> [Task directions]:
Repeat word for word the passage of the article on the "What We Do in the Shadows" hybrid creatures, starting with "The human-animal hybrid" and going on through "in broad daylight.".

> [Document extract]:
┏━━

How the ‘What We Do in the Shadows’ Prosthetics Designer Created Lazlo’s Hybrid Creatures

SPOILER ALERT: This contains spoilers from FX’s “What We Do in the Shadows” Season 5, Episode 7 now streaming on Hulu.

The human-animal hybrid has been done countless times before, so when “What We Do in the Shadows” prosthetics designer Paul Jones was tasked with bringing some hybrid creatures to the FX comedy, his approach was “to ground the designs in something that was realistic, and not funny.”

The latest episode, aptly titled “Hybrid Creatures,” sees Laszlo’s (Matt Berry) experiments yield some new results.

Over the course of the season, the Staten Island vampire has been curious as to why Guillermo (Harvey Guillén) — after taking things into his own hands finally to become a vampire — has had trouble transforming. It’s taking far too long, weeks in fact, and Guillermo can still go out in broad daylight.

Laszlo secures Guillermo’s DNA, and starts injecting frogs — and then stray animals, including a swine, dog and a lamb — to find out why there’s a delay.

To pull it off, showrunners Paul Simms and Stefani Robinson told Jones to “think Guillermo meets ‘Island of Dr. Moreau,’” as a creative brief.

With that, he went off and started creating his concepts. While the frog hybrid was scripted, the other animals weren’t. “I started to spitball ideas. What if we had a pig, maybe a dog and a rat?” says Jones of his brainstorm.

He fleshed his ideas out in Adobe Photoshop, Jones was mindful of the show’s handheld documentary-style aesthetic, and what might look good on the show before whittling his choices down.

Famed special make-up effects creator Stan Winston had done human-animal hybrids in 1996’s “The Island of Dr. Moreau” and “Batman Returns,” but what Jones noted was that the combination had not really been done for comedy. “Everyone loves dogs and lambs,” Jones says of where he landed. “A pig is hilarious, because pigs are pets now. So it made sense that Laszlo could come across these animals, and have them in his lap.”

┗━━

> [Raw data]:
┏━━

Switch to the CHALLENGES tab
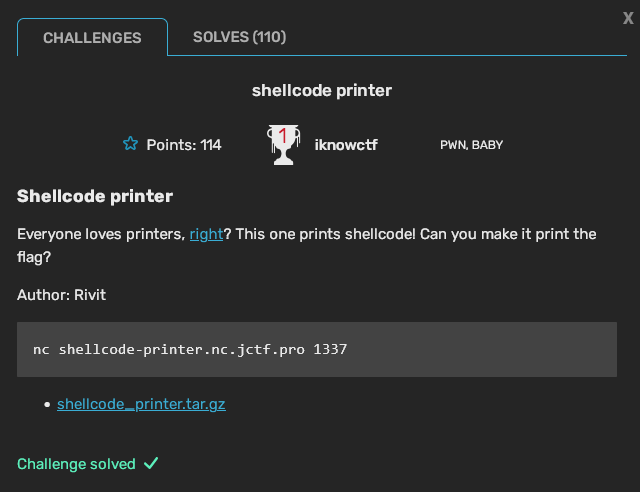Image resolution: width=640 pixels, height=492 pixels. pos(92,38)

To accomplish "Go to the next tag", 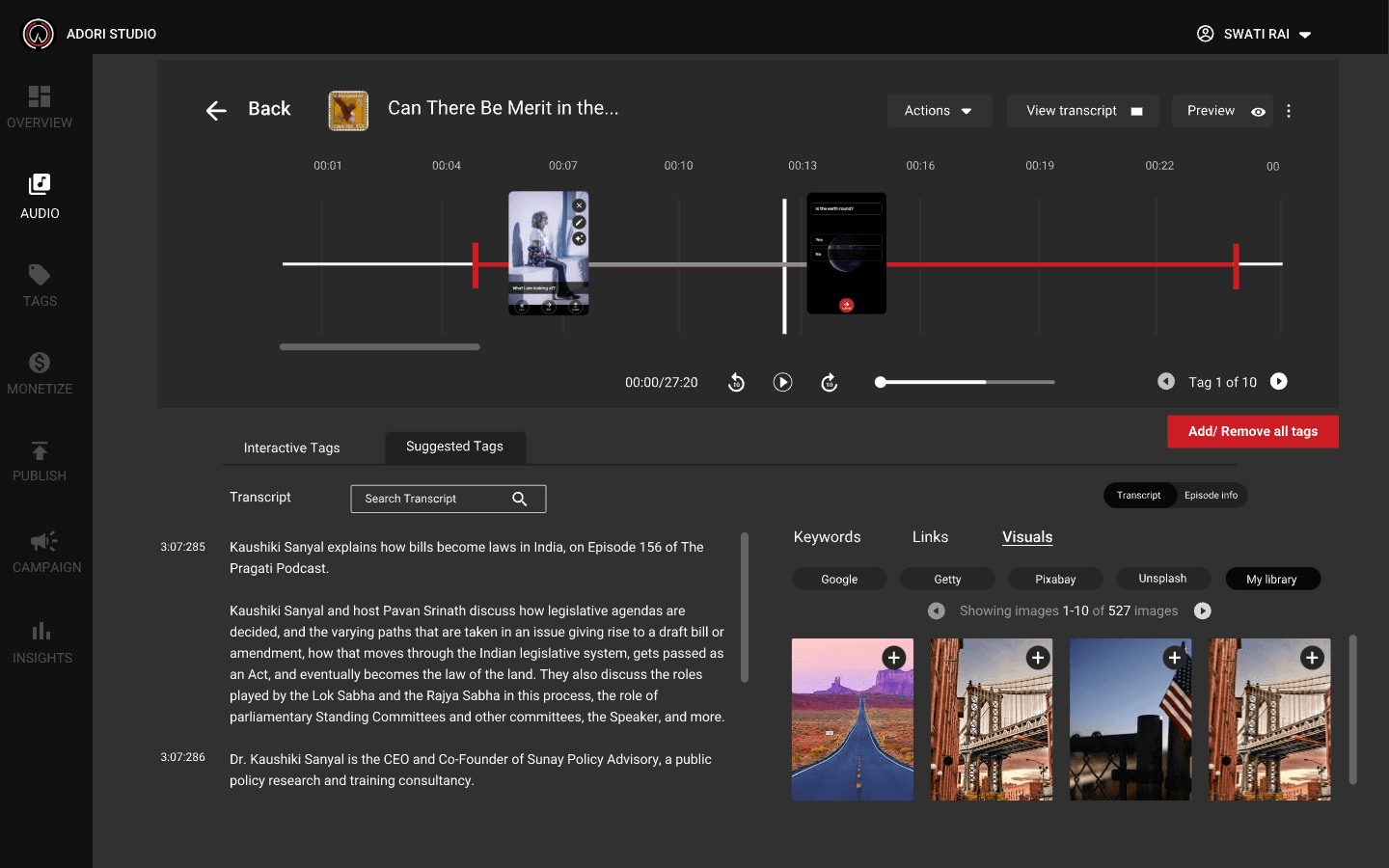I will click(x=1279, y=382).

┗━━

> [Exercise answer]:
The human-animal hybrid has been done countless times before, so when “What We Do in the Shadows” prosthetics designer Paul Jones was tasked with bringing some hybrid creatures to the FX comedy, his approach was “to ground the designs in something that was realistic, and not funny.”

The latest episode, aptly titled “Hybrid Creatures,” sees Laszlo’s (Matt Berry) experiments yield some new results.

Over the course of the season, the Staten Island vampire has been curious as to why Guillermo (Harvey Guillén) — after taking things into his own hands finally to become a vampire — has had trouble transforming. It’s taking far too long, weeks in fact, and Guillermo can still go out in broad daylight.